*** Supplied information ***
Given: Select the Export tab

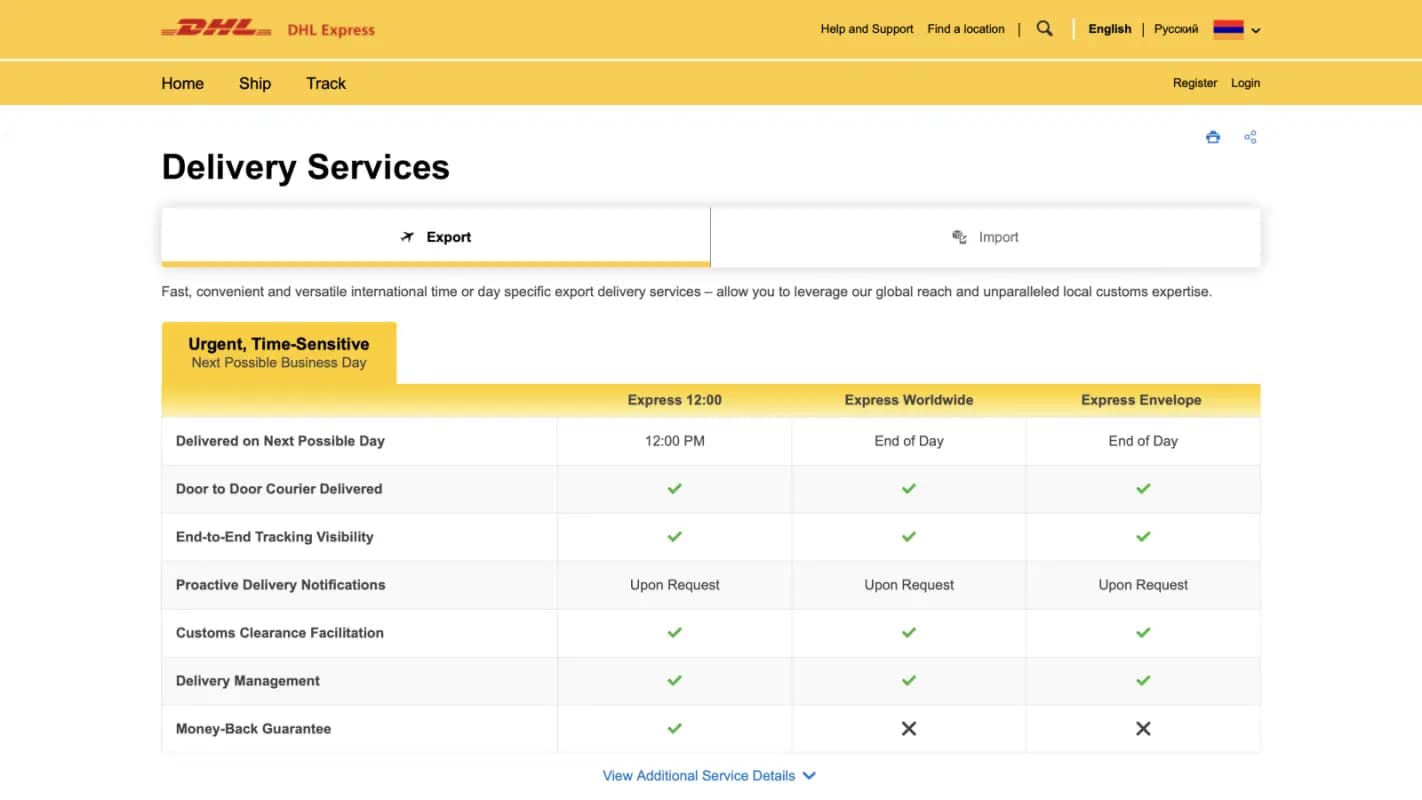Looking at the screenshot, I should pos(436,237).
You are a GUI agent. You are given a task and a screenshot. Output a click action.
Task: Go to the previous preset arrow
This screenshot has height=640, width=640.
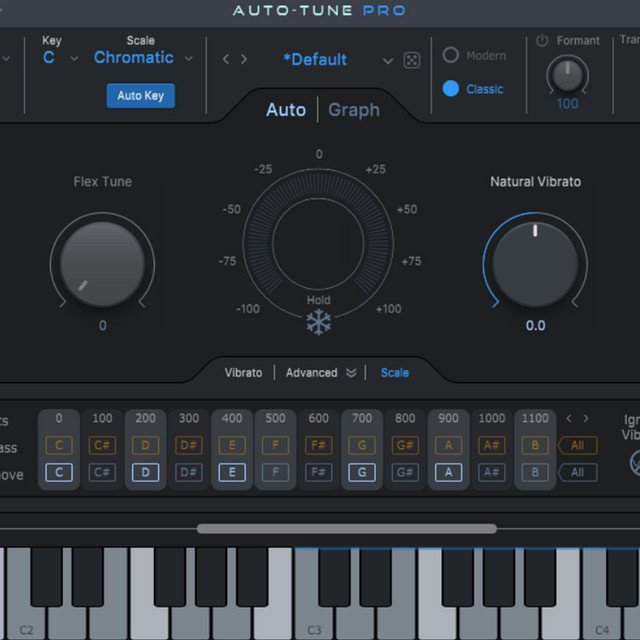226,60
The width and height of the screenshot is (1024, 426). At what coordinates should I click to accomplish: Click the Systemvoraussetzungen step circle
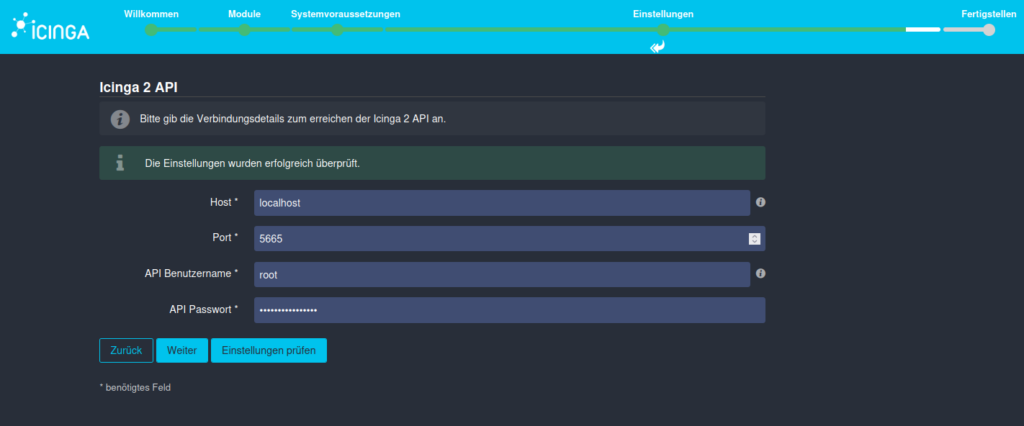coord(337,30)
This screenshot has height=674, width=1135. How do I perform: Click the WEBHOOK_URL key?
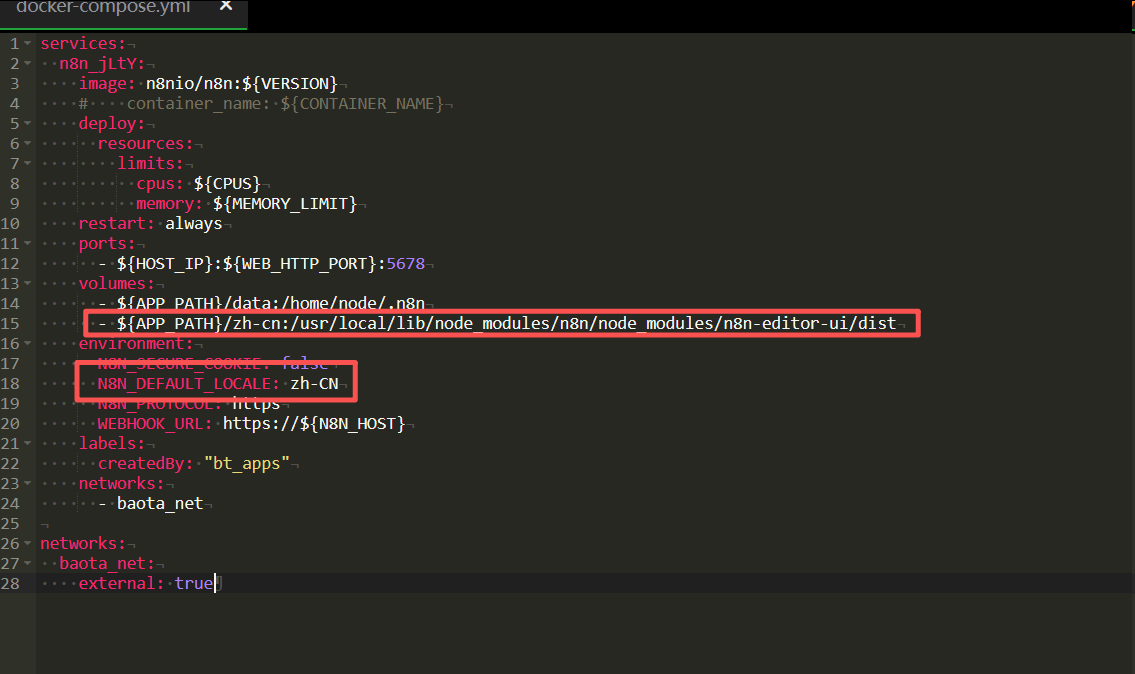154,423
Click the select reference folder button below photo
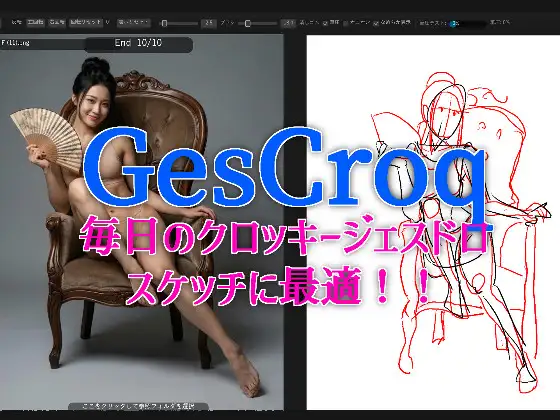The image size is (560, 420). [x=138, y=406]
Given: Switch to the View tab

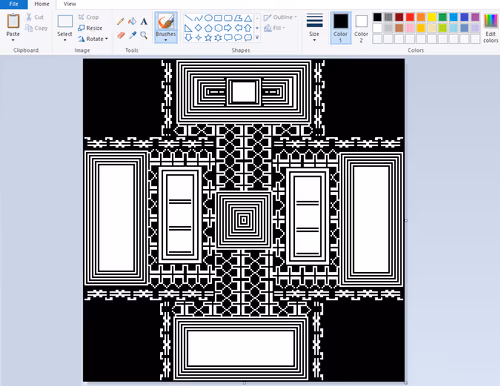Looking at the screenshot, I should 70,4.
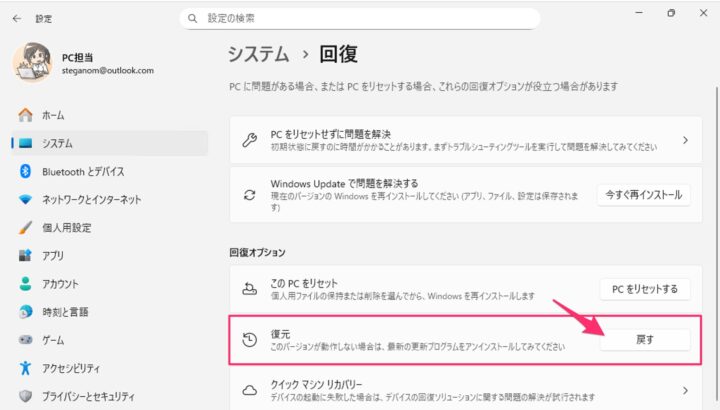Open ホーム from the sidebar
This screenshot has width=720, height=410.
click(53, 115)
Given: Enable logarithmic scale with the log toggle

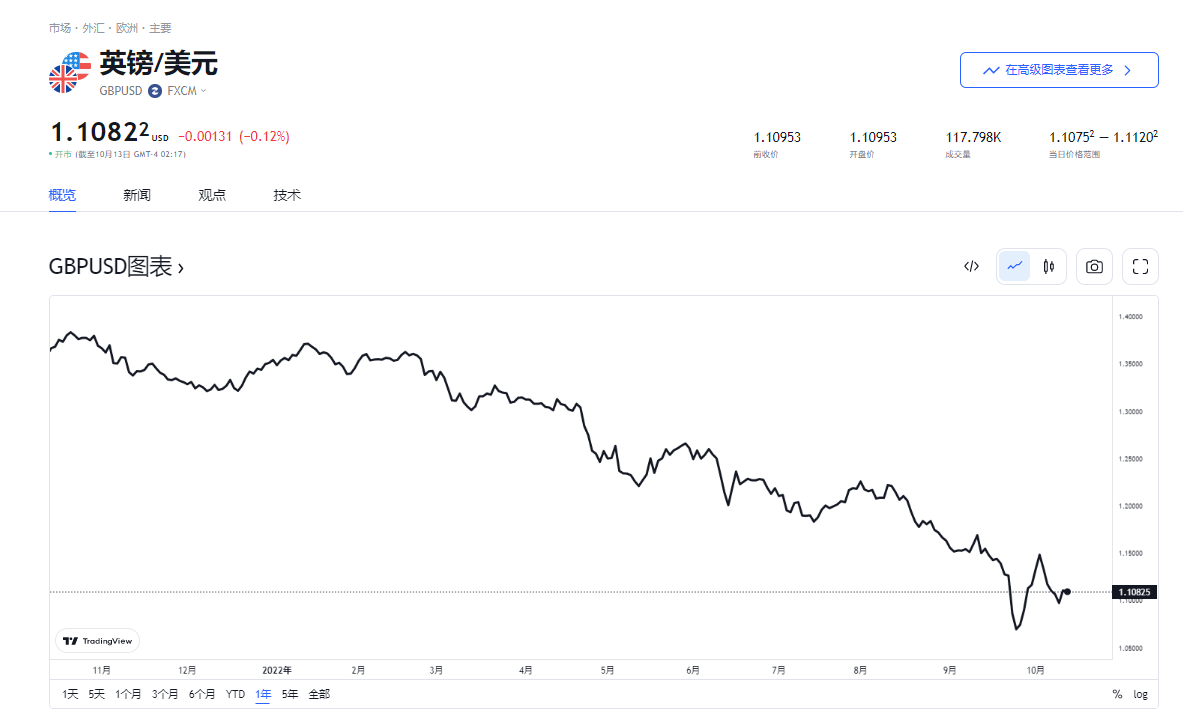Looking at the screenshot, I should pos(1140,694).
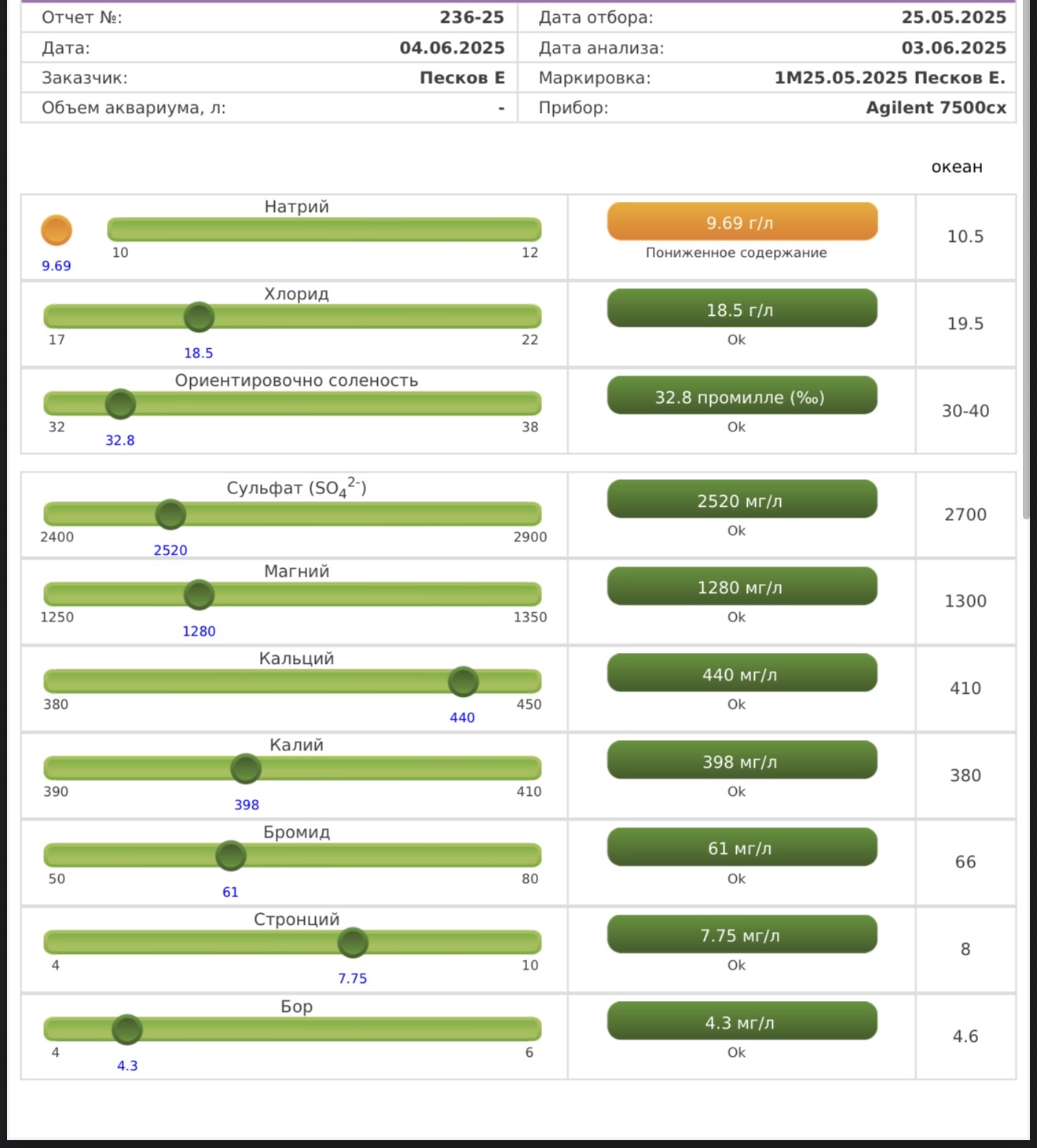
***
● Exercise prompt: Would you print all the entries again exactly, minus any pictures?

● Written answer:
Given: Select the Export tab

Looking at the screenshot, I should pos(436,237).
You are a GUI agent. You are given a task and a screenshot. Output a click action.
Task: Go to the previous preset arrow
This screenshot has height=640, width=640.
226,60
The width and height of the screenshot is (1024, 426). At what coordinates should I click to accomplish: Click the Systemvoraussetzungen step circle
coord(337,30)
This screenshot has height=674, width=1135. How do I perform: Click the WEBHOOK_URL key?
154,423
Click the select reference folder button below photo
The image size is (560, 420). [x=138, y=406]
Given: Switch to the View tab

Looking at the screenshot, I should 70,4.
Open ホーム from the sidebar
This screenshot has width=720, height=410.
click(53, 115)
Given: Enable logarithmic scale with the log toggle

Looking at the screenshot, I should pos(1140,694).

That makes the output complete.